** Exercise goal **
Without including any picture, repeat the records below exactly.

Stored items from a collection:
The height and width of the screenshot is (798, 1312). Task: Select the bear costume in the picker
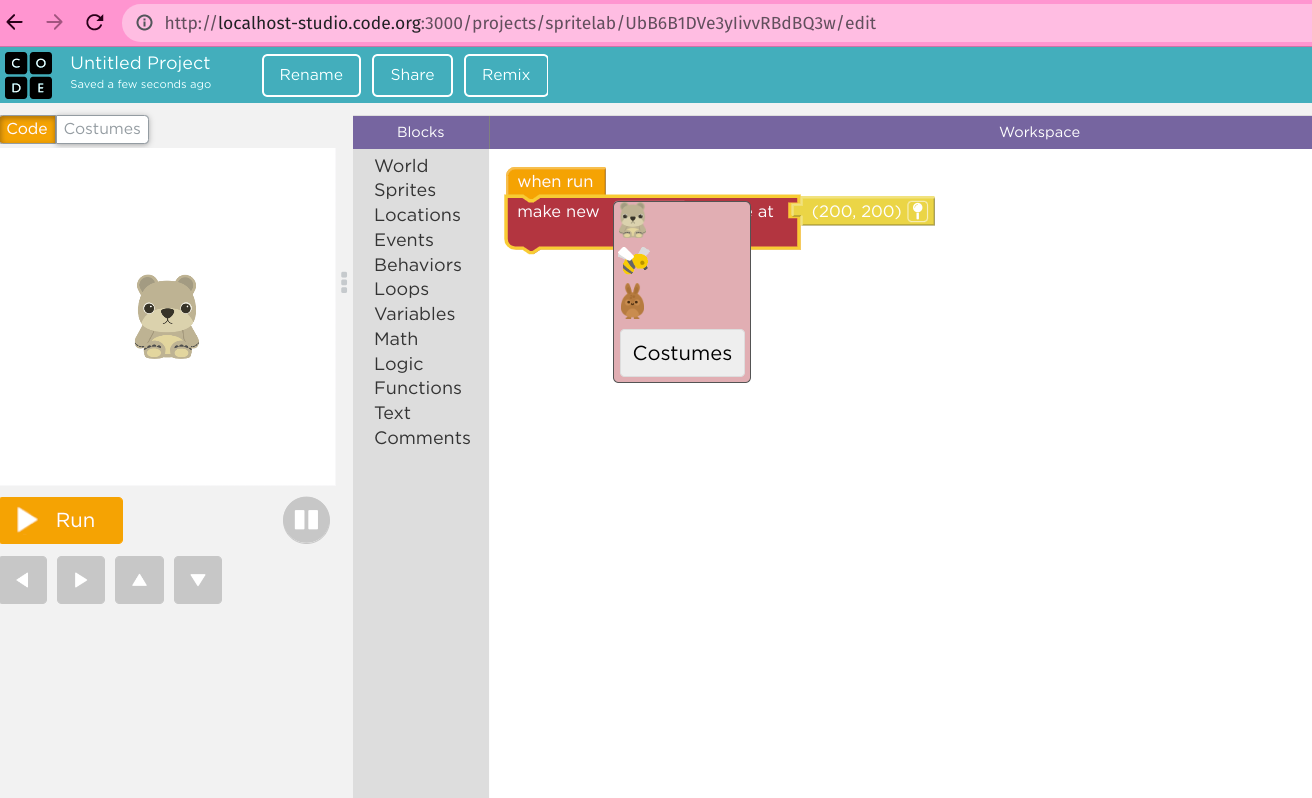click(x=631, y=217)
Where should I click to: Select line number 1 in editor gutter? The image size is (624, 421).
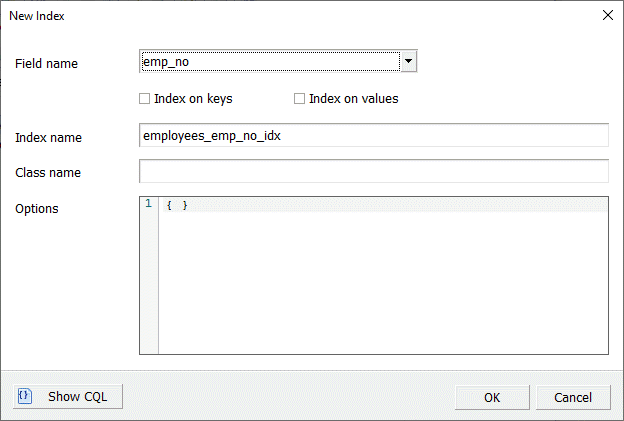coord(149,204)
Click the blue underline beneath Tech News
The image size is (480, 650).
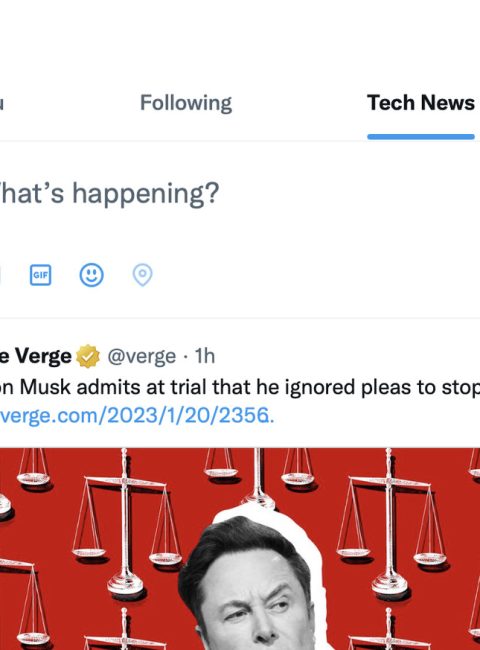click(421, 137)
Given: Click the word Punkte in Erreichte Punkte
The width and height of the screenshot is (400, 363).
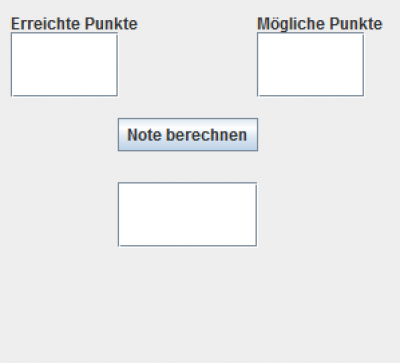Looking at the screenshot, I should pyautogui.click(x=111, y=24).
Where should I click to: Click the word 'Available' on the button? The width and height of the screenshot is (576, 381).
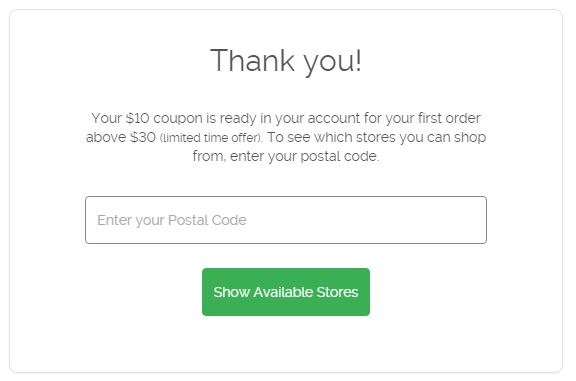point(283,292)
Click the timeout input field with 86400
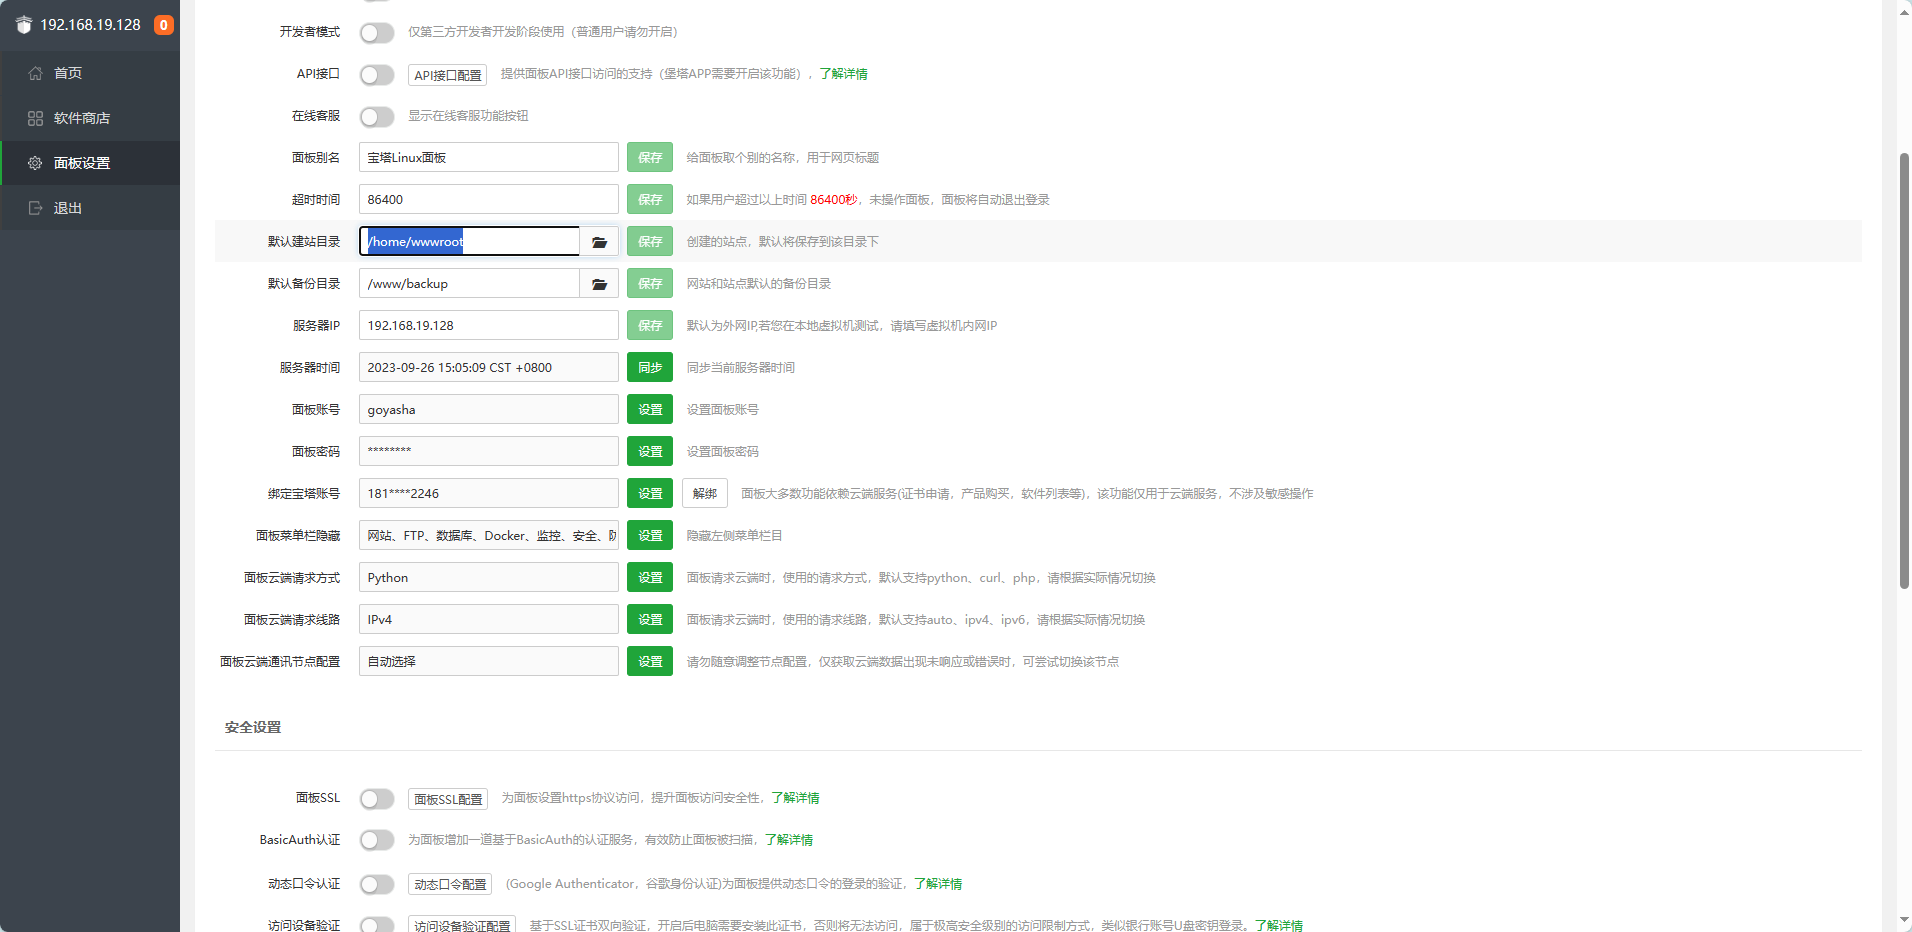Viewport: 1912px width, 932px height. [488, 200]
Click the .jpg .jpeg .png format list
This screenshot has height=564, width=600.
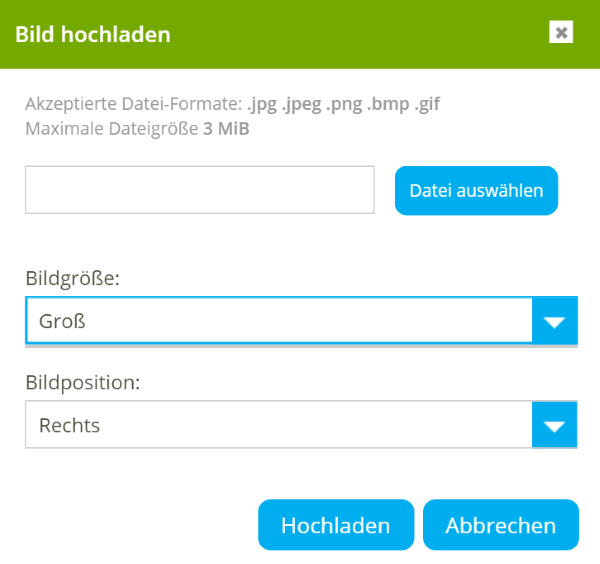point(344,103)
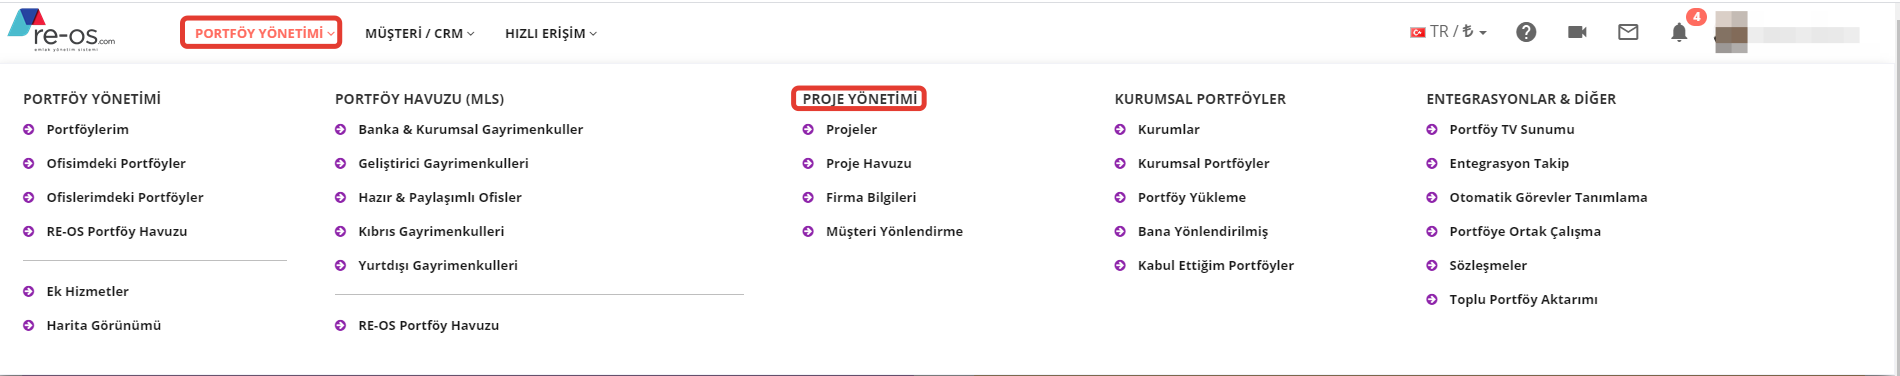Click arrow icon beside Kurumlar

(x=1120, y=129)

** Your response **
The height and width of the screenshot is (798, 1312). Task: Select the bear costume in the picker
click(x=631, y=217)
Where should I click to: Select line number 1 in editor gutter? The image size is (624, 421).
coord(149,204)
Click the blue underline beneath Tech News
The image size is (480, 650).
click(421, 137)
Given: Click the word Punkte in Erreichte Punkte
The width and height of the screenshot is (400, 363).
Looking at the screenshot, I should pyautogui.click(x=111, y=24).
Where should I click to: Click the word 'Available' on the button? The width and height of the screenshot is (576, 381).
point(283,292)
Click the timeout input field with 86400
Viewport: 1912px width, 932px height. [488, 200]
Click the .jpg .jpeg .png format list
This screenshot has height=564, width=600.
point(344,103)
Click arrow icon beside Kurumlar

(x=1120, y=129)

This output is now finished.